*** Begin section ***

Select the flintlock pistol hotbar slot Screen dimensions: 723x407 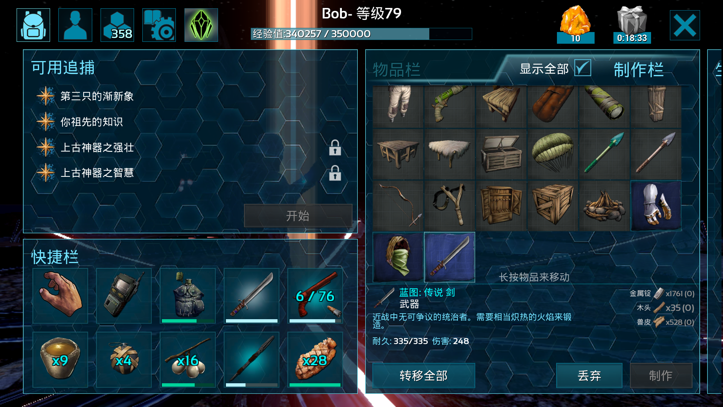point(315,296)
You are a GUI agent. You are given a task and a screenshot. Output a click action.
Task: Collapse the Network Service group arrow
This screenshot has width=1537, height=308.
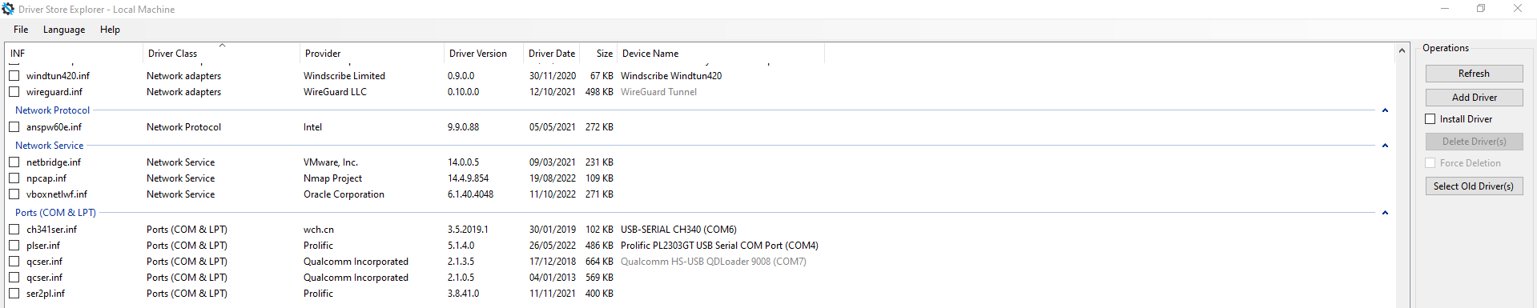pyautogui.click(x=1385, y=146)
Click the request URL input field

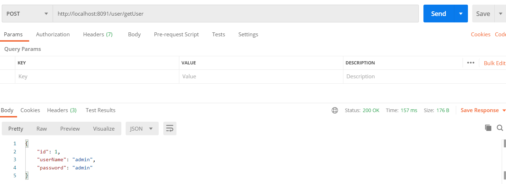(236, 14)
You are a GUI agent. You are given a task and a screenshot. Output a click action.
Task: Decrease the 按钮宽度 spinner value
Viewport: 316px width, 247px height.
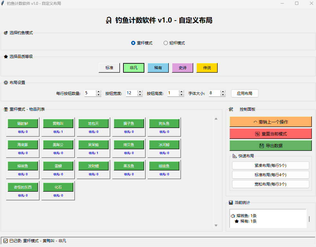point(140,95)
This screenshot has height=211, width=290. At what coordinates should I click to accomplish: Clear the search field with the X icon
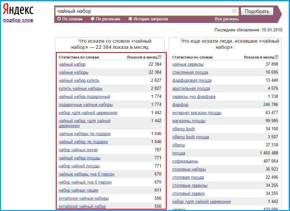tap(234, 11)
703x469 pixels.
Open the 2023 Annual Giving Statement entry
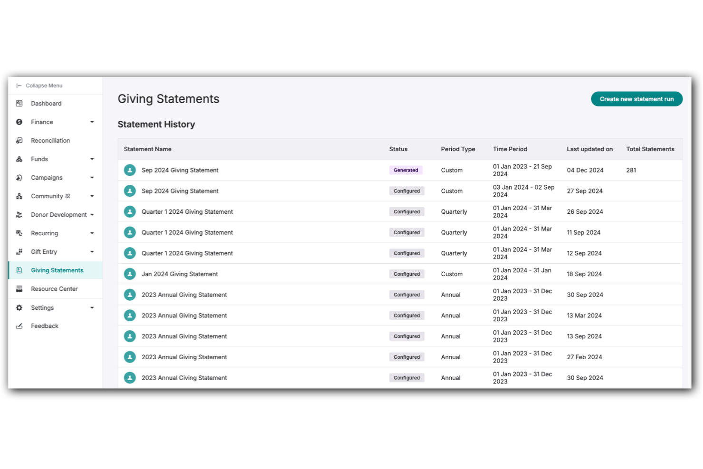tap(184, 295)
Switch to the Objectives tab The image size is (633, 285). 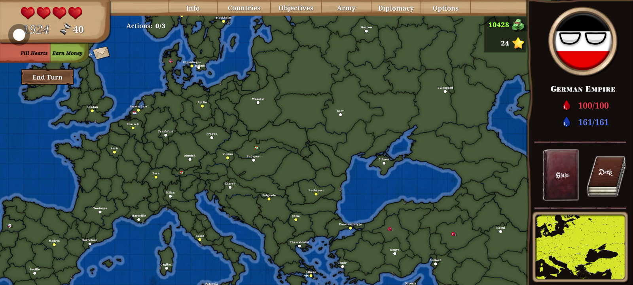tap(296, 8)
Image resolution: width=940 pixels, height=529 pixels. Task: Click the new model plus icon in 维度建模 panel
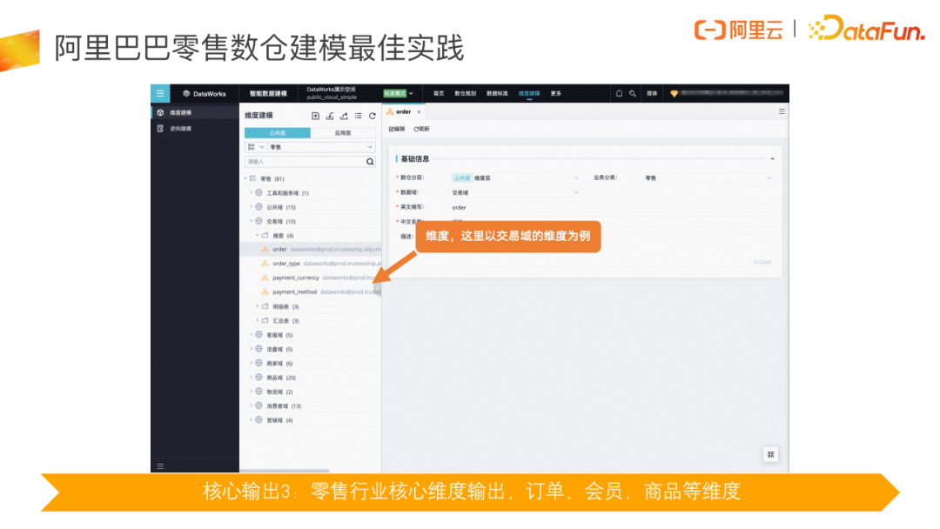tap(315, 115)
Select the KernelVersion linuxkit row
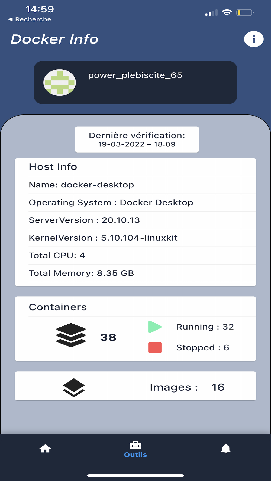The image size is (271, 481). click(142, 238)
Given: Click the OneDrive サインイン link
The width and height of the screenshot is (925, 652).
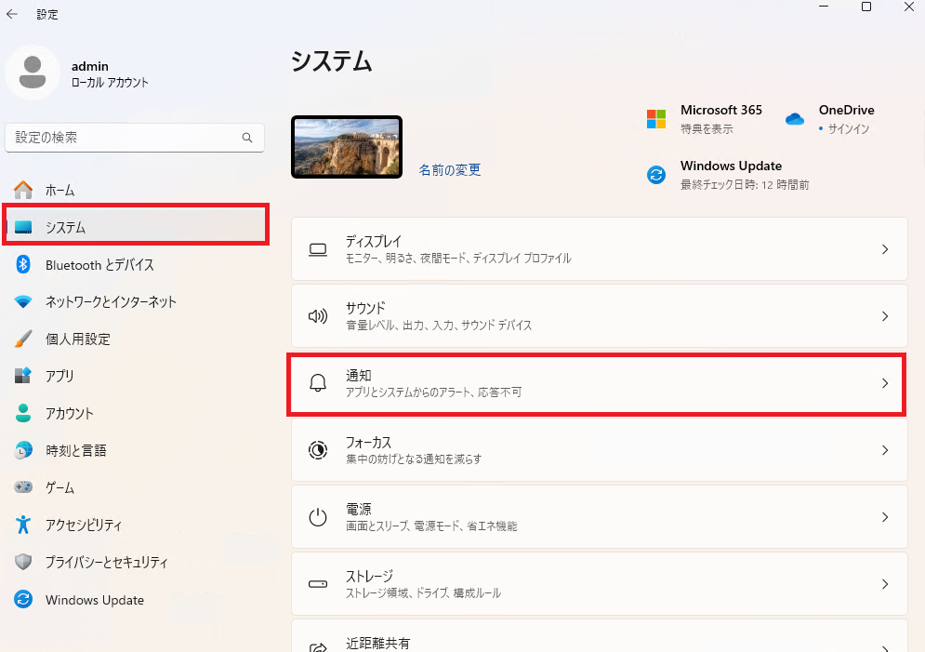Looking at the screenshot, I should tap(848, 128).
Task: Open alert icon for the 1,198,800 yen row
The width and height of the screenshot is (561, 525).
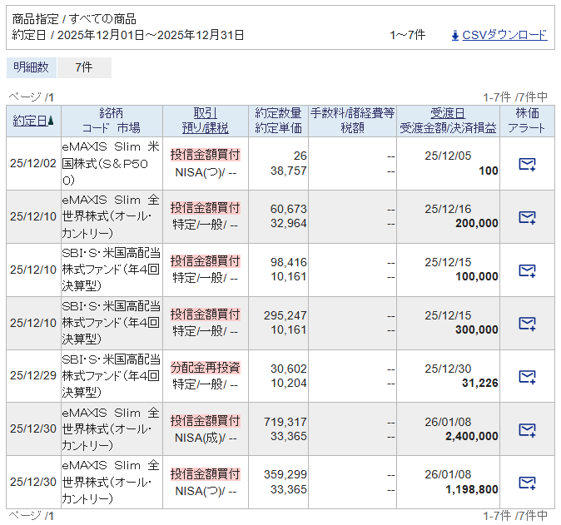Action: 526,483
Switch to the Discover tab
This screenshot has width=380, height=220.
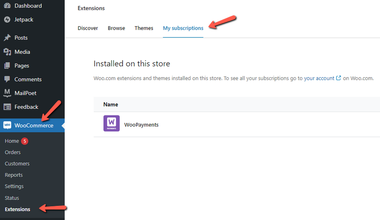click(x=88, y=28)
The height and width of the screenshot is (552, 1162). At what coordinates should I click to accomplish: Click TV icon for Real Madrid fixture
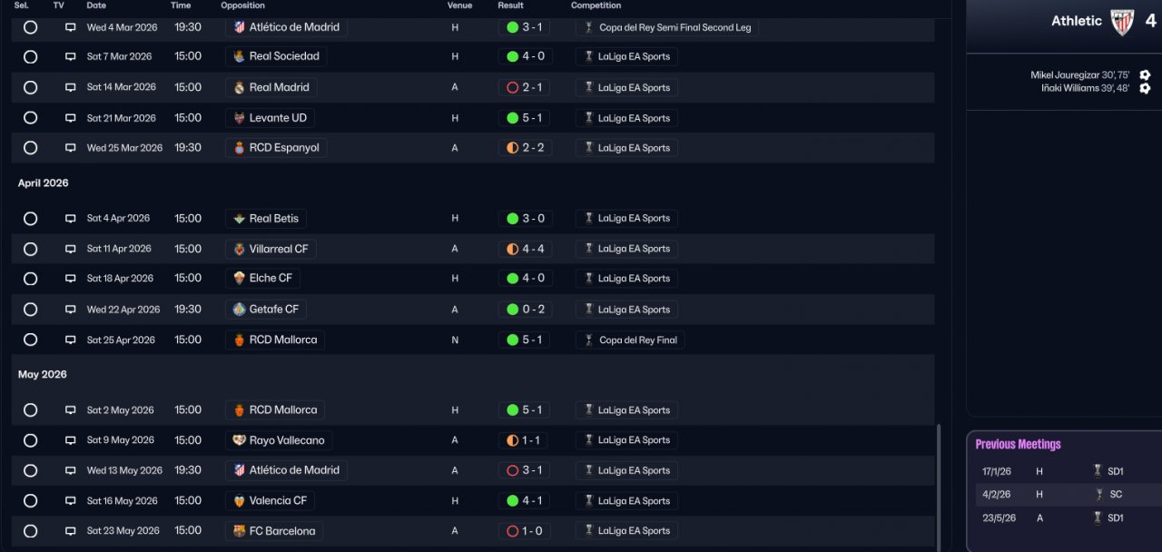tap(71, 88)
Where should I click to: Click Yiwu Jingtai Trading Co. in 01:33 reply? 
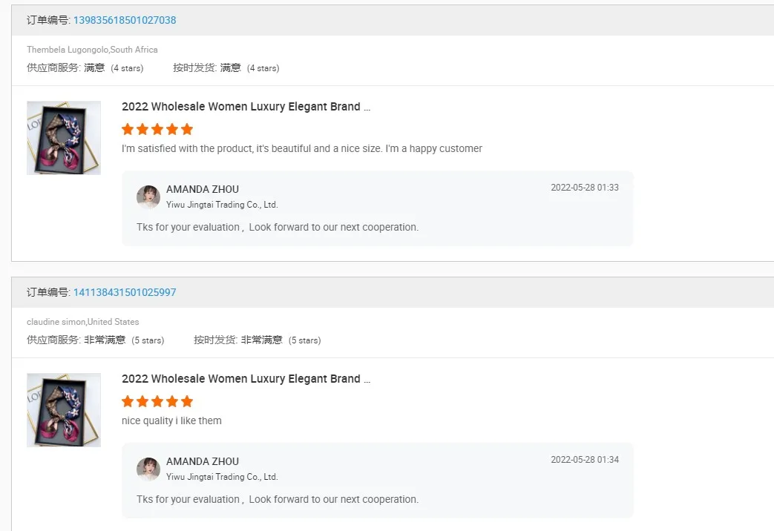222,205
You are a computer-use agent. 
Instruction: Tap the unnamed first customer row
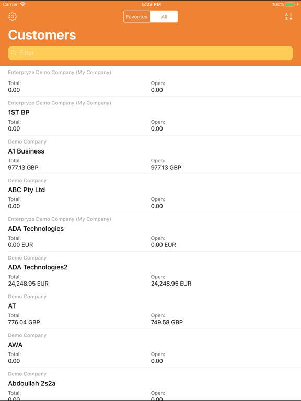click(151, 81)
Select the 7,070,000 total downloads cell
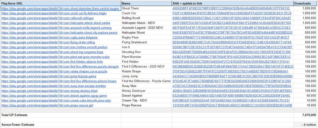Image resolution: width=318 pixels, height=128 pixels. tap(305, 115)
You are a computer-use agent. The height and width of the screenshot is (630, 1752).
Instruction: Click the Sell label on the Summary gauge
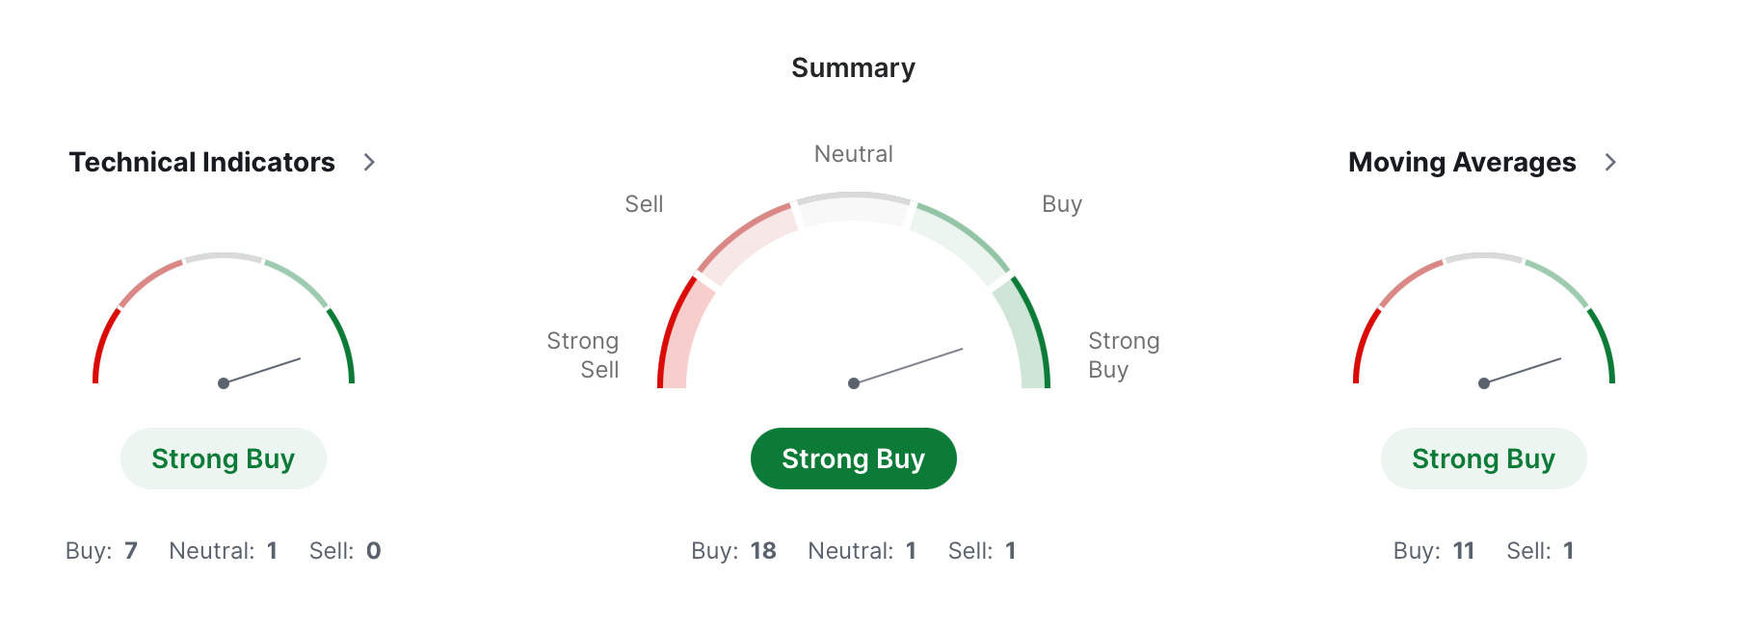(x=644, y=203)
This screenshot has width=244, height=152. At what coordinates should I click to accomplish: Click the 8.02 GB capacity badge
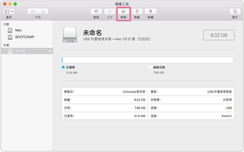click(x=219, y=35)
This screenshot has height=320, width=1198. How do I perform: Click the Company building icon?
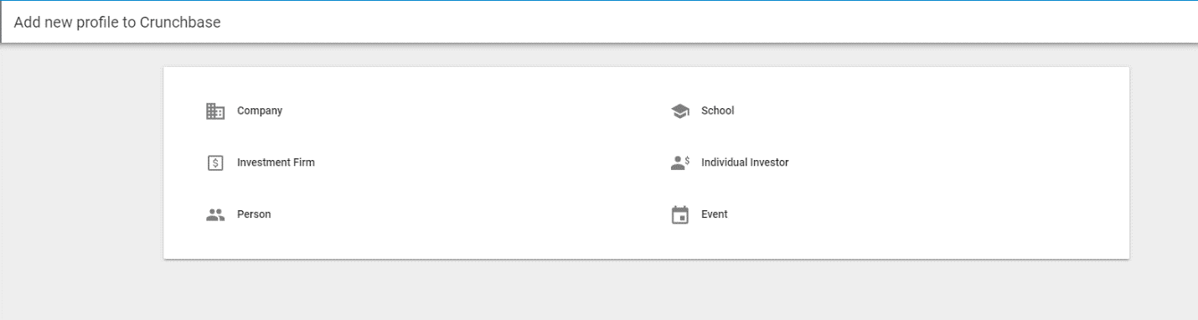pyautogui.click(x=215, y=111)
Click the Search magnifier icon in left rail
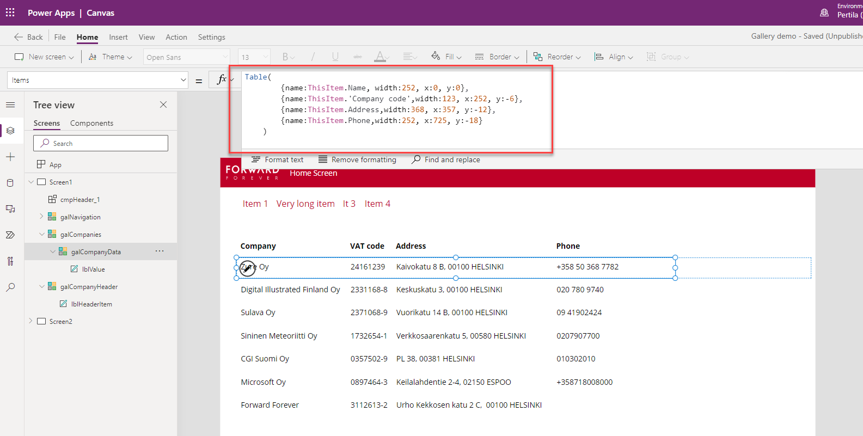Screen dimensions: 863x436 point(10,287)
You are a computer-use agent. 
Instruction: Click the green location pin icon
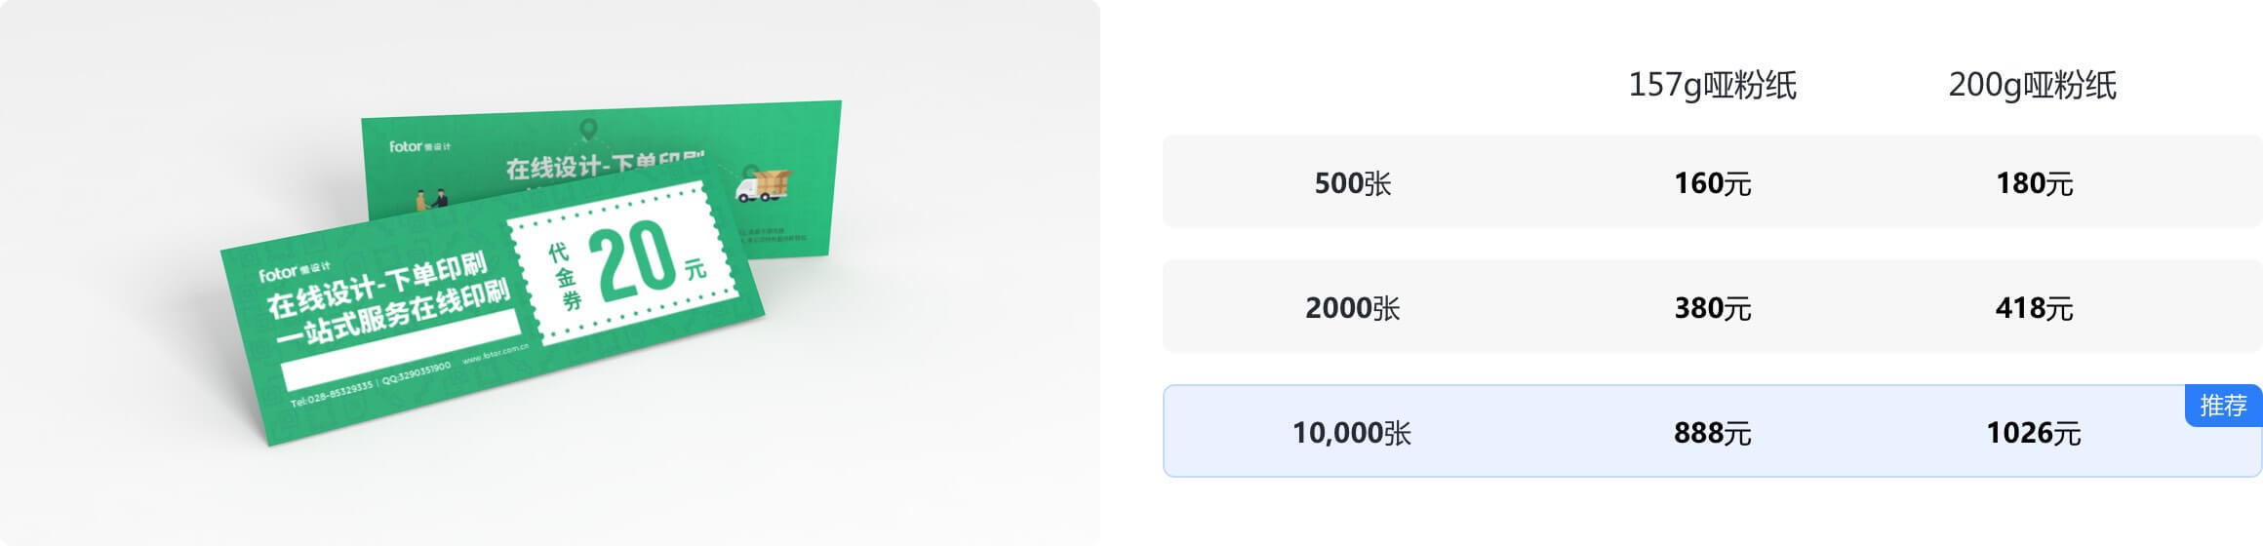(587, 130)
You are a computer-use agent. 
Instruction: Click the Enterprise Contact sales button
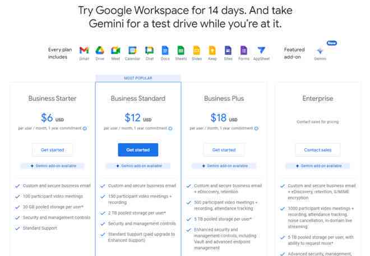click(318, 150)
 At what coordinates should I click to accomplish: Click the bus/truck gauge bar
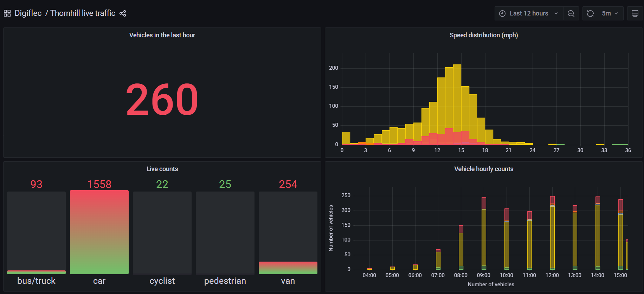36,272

*** End section ***

Activity — Leave the pictures out, and please copy only the lines from the one with "This screenshot has height=320, width=1198." through the end of the listing.

Answer for this exercise —
This screenshot has height=320, width=1198. How do I perform: Click the Company building icon?
pyautogui.click(x=215, y=111)
Click the Search magnifier icon in left rail
Screen dimensions: 863x436 point(10,287)
You are a computer-use agent. 
Instruction: Click the green location pin icon
(587, 130)
You are a computer-use agent. 
Instruction: Click the Enterprise Contact sales button
click(318, 150)
 At what coordinates should I click to accomplish: Click the bus/truck gauge bar
36,272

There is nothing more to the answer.